A book of condolence has been opened at Exmouth town hall. Flowers can be left around and in front of the war memorial at The Strand, in the town centre. A book of condolence can also be found at the Holy Trinity Church, in Rolle Street.
Flags will be flown at half-mast in Exmouth at the town hall, Jubilee clock tower, the town centre, LED, at the seafront lifeboat station and Manor Gardens.
On Sunday, September 11, at 10am, Holy Trinity Church, in Rolle Street, will hold a service of mourning and reflection in memory of Her Majesty, The Queen.
At 10am on Sunday, September 18, there will be a Holy Communion Service to commemorate Queen Elizabeth II.
Devon-wide charity Hospiscare said: “We are deeply saddened at the news of the death of Her Majesty the Queen. Our thoughts are with her family at this time.
“While our hearts are heavy, we are grateful for Her Majesty’s long and unwavering service to our nation.”
Devon and Somerset Fire and Rescue Service said it was ‘deeply saddened’ to hear of the Queen’s death.
“Our thoughts are with the Royal Family at this sad time,” the fire service said.
At around 12.30pm on Thursday (September 8) Buckingham Palace released a statement about the Queen’s health.
It said: “Following further evaluation this morning.
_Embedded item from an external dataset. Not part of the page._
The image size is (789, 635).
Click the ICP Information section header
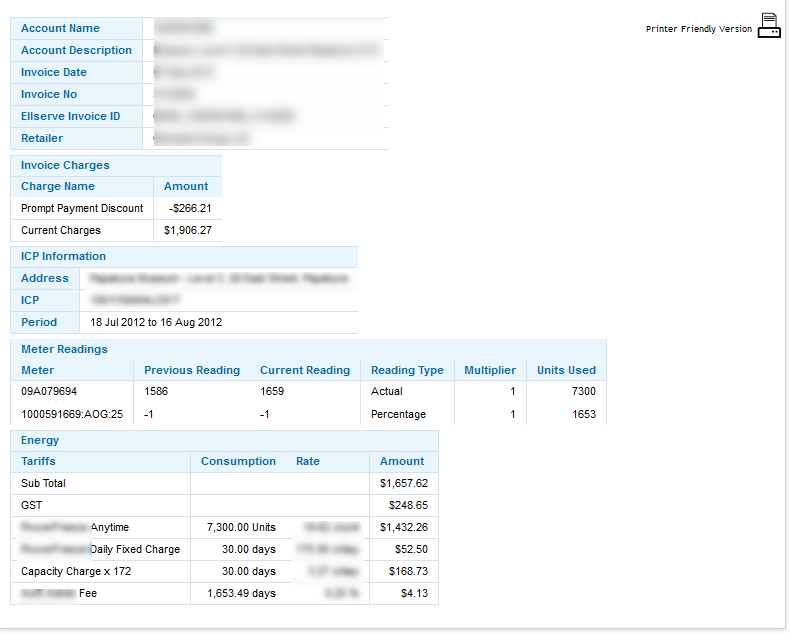pos(63,256)

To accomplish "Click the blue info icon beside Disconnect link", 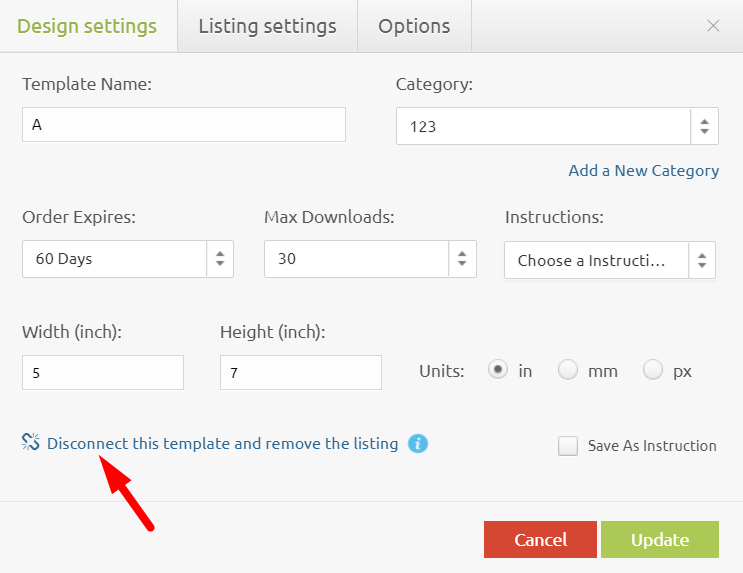I will [x=418, y=443].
The Queen’s doctors are concerned for Her Majesty’s health and have recommended she remain under medical supervision.
“The Queen remains comfortable and at Balmoral.”
A statement from Buckingham Palace:https://t.co/2x2oD289nL
— The Royal Family (@RoyalFamily) September 8, 2022
Soon after, members of the Royal family arrived at the Balmoral estate to be at the Queen’s side.
Then, later on Thursday evening, news came from Buckingham Palace that the Queen had died ‘peacefully’ at Balmoral Castle during the afternoon.
The Queen died peacefully at Balmoral this afternoon.
The King and The Queen Consort will remain at Balmoral this evening and will return to London tomorrow. pic.twitter.com/VfxpXro22W
— The Royal Family (@RoyalFamily) September 8, 2022
A statement followed from His Majesty King Charles III, at the time of the Queen’s death.
He said: “The death of my beloved Mother, her Majesty the Queen is a moment of the greatest sadness for me and all members of my family.
“We mourn profoundly the passing of a cherished Sovereign and a much-loved Mother. I know her loss will be deeply felt throughout the country, the Realms and the Commonwealth, and by countless people around the world.
“During this period of mourning and change, my family and I will be comforted and sustained by our knowledge of the respect and deep affection in which The Queen was so widely held.”